● **What the task requires**:
Recast each line of the records below as one string in a JSON list, omitting blank lines.

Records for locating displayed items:
+ + + + + + +
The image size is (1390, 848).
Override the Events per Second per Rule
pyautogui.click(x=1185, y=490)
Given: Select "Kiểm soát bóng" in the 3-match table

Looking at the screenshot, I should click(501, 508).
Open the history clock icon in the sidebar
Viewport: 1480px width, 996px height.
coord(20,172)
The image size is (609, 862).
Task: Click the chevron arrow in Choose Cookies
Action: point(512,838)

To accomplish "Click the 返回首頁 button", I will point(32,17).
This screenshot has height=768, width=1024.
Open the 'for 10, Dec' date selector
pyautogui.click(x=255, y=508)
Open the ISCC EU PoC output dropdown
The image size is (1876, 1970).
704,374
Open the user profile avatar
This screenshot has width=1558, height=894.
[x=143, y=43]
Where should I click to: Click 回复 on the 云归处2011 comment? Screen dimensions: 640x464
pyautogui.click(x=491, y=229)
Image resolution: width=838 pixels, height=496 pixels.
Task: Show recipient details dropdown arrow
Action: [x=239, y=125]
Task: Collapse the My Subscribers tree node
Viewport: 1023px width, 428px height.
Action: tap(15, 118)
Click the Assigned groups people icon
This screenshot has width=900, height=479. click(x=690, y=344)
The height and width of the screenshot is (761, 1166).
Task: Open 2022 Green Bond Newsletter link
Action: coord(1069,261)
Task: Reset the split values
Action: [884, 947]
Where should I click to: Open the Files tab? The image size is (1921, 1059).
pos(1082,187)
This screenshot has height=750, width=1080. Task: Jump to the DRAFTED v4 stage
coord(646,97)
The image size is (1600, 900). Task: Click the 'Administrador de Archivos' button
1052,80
+ + + + + + +
● **Answer to this task**:
[
  "The image size is (1390, 848).",
  "Override the Events per Second per Rule",
  "pyautogui.click(x=1185, y=490)",
  "Given: Select \"Kiểm soát bóng\" in the 3-match table",
  "Looking at the screenshot, I should click(501, 508).",
  "Open the history clock icon in the sidebar",
  "Viewport: 1480px width, 996px height.",
  "coord(20,172)",
  "The image size is (609, 862).",
  "Task: Click the chevron arrow in Choose Cookies",
  "Action: point(512,838)",
  "To accomplish \"Click the 返回首頁 button\", I will point(32,17).",
  "This screenshot has height=768, width=1024.",
  "Open the 'for 10, Dec' date selector",
  "pyautogui.click(x=255, y=508)",
  "Open the ISCC EU PoC output dropdown",
  "The image size is (1876, 1970).",
  "704,374",
  "Open the user profile avatar",
  "This screenshot has width=1558, height=894.",
  "[x=143, y=43]",
  "Where should I click to: Click 回复 on the 云归处2011 comment? Screen dimensions: 640x464",
  "pyautogui.click(x=491, y=229)",
  "Image resolution: width=838 pixels, height=496 pixels.",
  "Task: Show recipient details dropdown arrow",
  "Action: [x=239, y=125]",
  "Task: Collapse the My Subscribers tree node",
  "Viewport: 1023px width, 428px height.",
  "Action: tap(15, 118)",
  "Click the Assigned groups people icon",
  "This screenshot has width=900, height=479. click(x=690, y=344)",
  "The height and width of the screenshot is (761, 1166).",
  "Task: Open 2022 Green Bond Newsletter link",
  "Action: coord(1069,261)",
  "Task: Reset the split values",
  "Action: [884, 947]",
  "Where should I click to: Open the Files tab? The image size is (1921, 1059).",
  "pos(1082,187)",
  "This screenshot has height=750, width=1080. Task: Jump to the DRAFTED v4 stage",
  "coord(646,97)",
  "The image size is (1600, 900). Task: Click the 'Administrador de Archivos' button",
  "1052,80"
]